• **Source text**:
>> Begin

Bob said that he felt ready and talked with me for a few moments
about the benefits of taking vows. I stood alone for a moment
contemplating, “Swamiji teaches that we are not these
bodies, and it sounds great. But what if I actually am this
body and not an eternal soul? Then what would be the use of
vows?”
Just then Prabhupada sent one of the devotees to ask me if I
wanted to ride back to the temple with him in the van. I walked
quickly to the van, and joined the other devotees with him.
Although he did not speak during the short ride, I was overwhelmed
with a sense of honor just to be sitting near him. When we arrived
at the temple, Prabhupada went directly to his apartment, while
the rest of us entered the temple room. We were greeted by dirty
pots and pans from lunch, still lying where the devotees had
left them before the hall program.
“Usually, they’re taken to the kitchen in the Swami’s
apartment just after
prasadam,” Rayarama said. “Whoever usually does
it must have forgotten in the excitement of the program.”
Taking the opportunity to do some service, I offered to take
them upstairs. Acyutananda was already in the kitchen preparing
prasadam for Prabhupada when I walked in with the pots. “You
shouldn’t be up here unless you’ve been initiated,”
he said sternly.
His words flustered me. Out of the corner of my eye, I could
see Prabhupada in his greeting room, and so I walked toward
the room and lied, “Uh . . . well, that’s why I
came up here . . . to ask to be initiated. That’s why
I’m here.”
Prabhupada looked up from his desk. Unsurprised by my request,
he asked, “Do you know the four rules?”
“Uhh,” I stammered. “No intoxication, no meat,
fish or eggs, no gambling and no illicit sex.”
“Can you follow the rules?”
Actually, I had so far only
given up cigarettes and drugs. I said, “Uh . . . Yes”,
“All right,” he replied. “You can be initiated
in two weeks, with Bob.”
Scarcely believing that I had just had that exchange, rather
than feel trepidation at having agreed to be initiated, I felt
elated and practically floated back down the stairs. The small
courtyard between Prabhupada’s apartment and the temple
suddenly looked brillia nt and beautiful even though its trees
and shrubs were flowerless; it was beautiful because it was
Prabhupada’s courtyard. He had agreed to accept me as
his spiritual daughter, and he would be my spiritual master.

>> End

• **Set task**:
Answer these from the source text:
1. Who was in the kitchen preparing prasadam for Prabhupada?
2. What had the narrator given up so far?
3. How soon could the narrator be initiated, and with whom?

• **Data section**:
>> Begin

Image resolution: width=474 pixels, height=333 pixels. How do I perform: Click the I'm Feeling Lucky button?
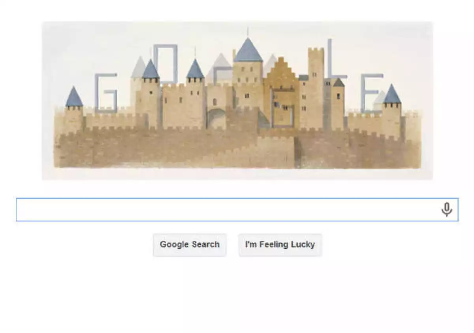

>> End

• **Final answer**:
1. Acyutananda
2. Cigarettes and drugs
3. In two weeks, with Bob